Reproduce every line of the data below verbatim, changing nothing.

-- BEGIN INPUT FOR THIS TASK --

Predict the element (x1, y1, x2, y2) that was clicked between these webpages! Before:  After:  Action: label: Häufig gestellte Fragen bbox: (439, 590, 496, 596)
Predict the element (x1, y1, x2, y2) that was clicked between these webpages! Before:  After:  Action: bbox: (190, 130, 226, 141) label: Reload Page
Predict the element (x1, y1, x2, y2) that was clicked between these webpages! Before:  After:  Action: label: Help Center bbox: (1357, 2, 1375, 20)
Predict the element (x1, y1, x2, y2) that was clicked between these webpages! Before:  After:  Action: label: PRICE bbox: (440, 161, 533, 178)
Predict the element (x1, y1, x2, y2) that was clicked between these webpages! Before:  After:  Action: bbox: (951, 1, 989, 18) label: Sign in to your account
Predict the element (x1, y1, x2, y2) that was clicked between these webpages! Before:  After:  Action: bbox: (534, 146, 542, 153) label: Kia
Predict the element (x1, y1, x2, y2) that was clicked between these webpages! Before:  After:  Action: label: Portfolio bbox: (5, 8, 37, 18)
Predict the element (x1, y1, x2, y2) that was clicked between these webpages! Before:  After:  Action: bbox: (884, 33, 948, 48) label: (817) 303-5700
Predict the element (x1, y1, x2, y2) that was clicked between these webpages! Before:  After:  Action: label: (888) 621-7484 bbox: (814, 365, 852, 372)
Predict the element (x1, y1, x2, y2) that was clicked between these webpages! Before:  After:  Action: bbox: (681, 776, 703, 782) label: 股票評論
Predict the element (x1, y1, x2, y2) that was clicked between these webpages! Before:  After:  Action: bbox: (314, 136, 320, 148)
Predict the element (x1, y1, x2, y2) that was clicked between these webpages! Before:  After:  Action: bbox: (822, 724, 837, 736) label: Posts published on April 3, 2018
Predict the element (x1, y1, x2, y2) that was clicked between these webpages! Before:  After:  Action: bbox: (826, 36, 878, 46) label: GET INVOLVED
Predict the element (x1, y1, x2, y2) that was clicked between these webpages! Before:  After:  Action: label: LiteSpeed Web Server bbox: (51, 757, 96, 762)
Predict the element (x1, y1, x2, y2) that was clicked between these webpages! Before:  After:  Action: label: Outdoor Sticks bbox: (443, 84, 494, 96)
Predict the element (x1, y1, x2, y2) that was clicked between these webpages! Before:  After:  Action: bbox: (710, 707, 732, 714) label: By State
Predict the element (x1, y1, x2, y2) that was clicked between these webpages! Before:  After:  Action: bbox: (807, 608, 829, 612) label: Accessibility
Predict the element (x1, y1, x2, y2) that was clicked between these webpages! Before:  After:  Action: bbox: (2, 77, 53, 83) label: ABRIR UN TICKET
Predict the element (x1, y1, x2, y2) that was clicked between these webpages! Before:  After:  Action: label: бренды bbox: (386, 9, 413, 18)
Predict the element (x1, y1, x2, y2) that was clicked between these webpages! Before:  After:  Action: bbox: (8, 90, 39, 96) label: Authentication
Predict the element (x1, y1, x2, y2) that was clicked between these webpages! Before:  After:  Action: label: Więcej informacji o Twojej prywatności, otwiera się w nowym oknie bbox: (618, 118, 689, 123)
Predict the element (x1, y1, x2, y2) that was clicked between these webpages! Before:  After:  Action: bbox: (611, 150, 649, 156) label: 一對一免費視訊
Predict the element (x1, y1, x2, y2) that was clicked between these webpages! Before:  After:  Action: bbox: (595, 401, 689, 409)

-- END INPUT FOR THIS TASK --

WRITTEN SOLUTION:
Predict the element (x1, y1, x2, y2) that was clicked between these webpages! Before:  After:  Action: label: Häufig gestellte Fragen bbox: (439, 590, 496, 596)
Predict the element (x1, y1, x2, y2) that was clicked between these webpages! Before:  After:  Action: bbox: (190, 130, 226, 141) label: Reload Page
Predict the element (x1, y1, x2, y2) that was clicked between these webpages! Before:  After:  Action: label: Help Center bbox: (1357, 2, 1375, 20)
Predict the element (x1, y1, x2, y2) that was clicked between these webpages! Before:  After:  Action: label: PRICE bbox: (440, 161, 533, 178)
Predict the element (x1, y1, x2, y2) that was clicked between these webpages! Before:  After:  Action: bbox: (951, 1, 989, 18) label: Sign in to your account
Predict the element (x1, y1, x2, y2) that was clicked between these webpages! Before:  After:  Action: bbox: (534, 146, 542, 153) label: Kia
Predict the element (x1, y1, x2, y2) that was clicked between these webpages! Before:  After:  Action: label: Portfolio bbox: (5, 8, 37, 18)
Predict the element (x1, y1, x2, y2) that was clicked between these webpages! Before:  After:  Action: bbox: (884, 33, 948, 48) label: (817) 303-5700
Predict the element (x1, y1, x2, y2) that was clicked between these webpages! Before:  After:  Action: label: (888) 621-7484 bbox: (814, 365, 852, 372)
Predict the element (x1, y1, x2, y2) that was clicked between these webpages! Before:  After:  Action: bbox: (681, 776, 703, 782) label: 股票評論
Predict the element (x1, y1, x2, y2) that was clicked between these webpages! Before:  After:  Action: bbox: (314, 136, 320, 148)
Predict the element (x1, y1, x2, y2) that was clicked between these webpages! Before:  After:  Action: bbox: (822, 724, 837, 736) label: Posts published on April 3, 2018
Predict the element (x1, y1, x2, y2) that was clicked between these webpages! Before:  After:  Action: bbox: (826, 36, 878, 46) label: GET INVOLVED
Predict the element (x1, y1, x2, y2) that was clicked between these webpages! Before:  After:  Action: label: LiteSpeed Web Server bbox: (51, 757, 96, 762)
Predict the element (x1, y1, x2, y2) that was clicked between these webpages! Before:  After:  Action: label: Outdoor Sticks bbox: (443, 84, 494, 96)
Predict the element (x1, y1, x2, y2) that was clicked between these webpages! Before:  After:  Action: bbox: (710, 707, 732, 714) label: By State
Predict the element (x1, y1, x2, y2) that was clicked between these webpages! Before:  After:  Action: bbox: (807, 608, 829, 612) label: Accessibility
Predict the element (x1, y1, x2, y2) that was clicked between these webpages! Before:  After:  Action: bbox: (2, 77, 53, 83) label: ABRIR UN TICKET
Predict the element (x1, y1, x2, y2) that was clicked between these webpages! Before:  After:  Action: label: бренды bbox: (386, 9, 413, 18)
Predict the element (x1, y1, x2, y2) that was clicked between these webpages! Before:  After:  Action: bbox: (8, 90, 39, 96) label: Authentication
Predict the element (x1, y1, x2, y2) that was clicked between these webpages! Before:  After:  Action: label: Więcej informacji o Twojej prywatności, otwiera się w nowym oknie bbox: (618, 118, 689, 123)
Predict the element (x1, y1, x2, y2) that was clicked between these webpages! Before:  After:  Action: bbox: (611, 150, 649, 156) label: 一對一免費視訊
Predict the element (x1, y1, x2, y2) that was clicked between these webpages! Before:  After:  Action: bbox: (595, 401, 689, 409)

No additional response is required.